Effect of sulphydryl drugs on paracetamol-induced hepatotoxicity in mice

It has been shown that the major in vivo biotransformation of thiol-containing drugs such as captopril (CP) and penicillamine (PA) involve mixed disulphide formation with endogenous thiols derived from cysteine. At high doses, both drugs produced a dose-dependent depletion of glutathione (GSH) and may perturb GSH and related GSH-enzymes. In this study the possible interactions of these drugs with paracetamol, which produce hepatotoxicity after GSH depletion, were investigated. Following co-administration of CP (50-250 mg/kg) or PA (43-257 mg/kg) with paracetamol (300 mg/kg), the hepatotoxic effect produced by paracetamol was diminished. The protective effect was comparable to that produced by N-acetylcysteine (500 mg/kg) and L-cysteine (500 mg/kg).
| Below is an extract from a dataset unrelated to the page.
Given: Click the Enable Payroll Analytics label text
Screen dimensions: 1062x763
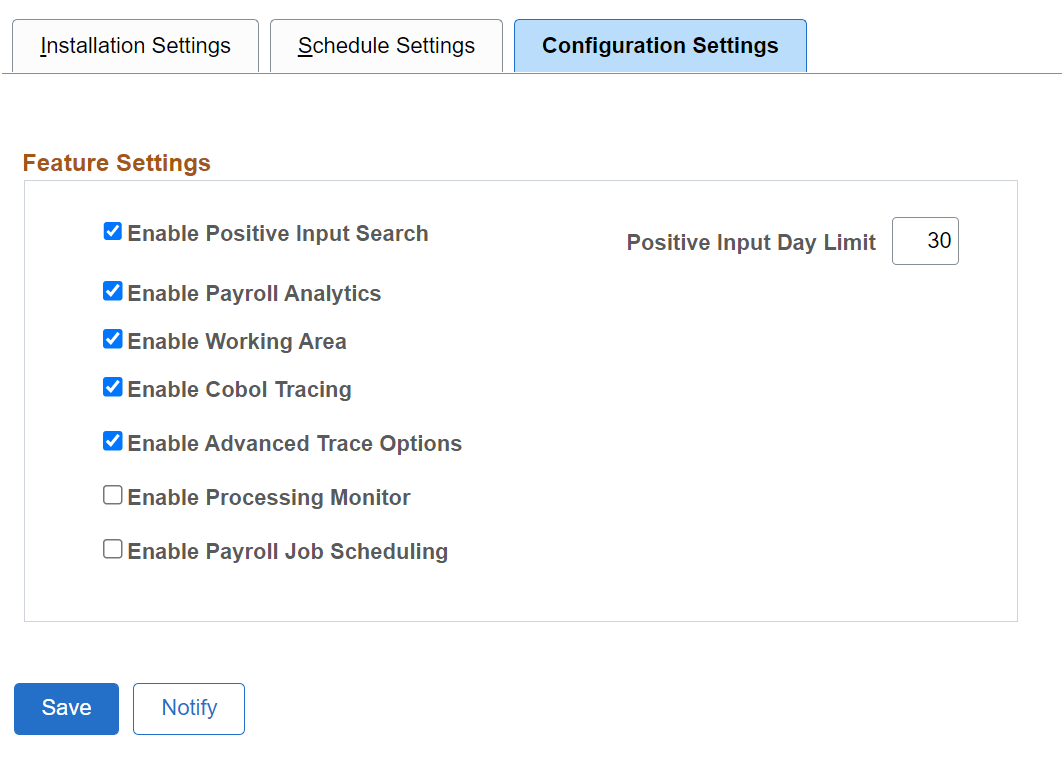Looking at the screenshot, I should (x=253, y=293).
However, pre-treatment with buthionine sulfoximine (BSO), a specific inhibitor of GSH synthesis, abolished the protective effects of CP, N-acetylcysteine and L-cysteine while the protective effect of PA was unaffected. This suggests that, although both CP and PA may act as alternative sulphydryl nucleophiles to GSH to prevent arylation of essential cellular macromolecules by the reactive metabolite of paracetamol, the underlying mechanisms of these drug interactions may be distinctly different.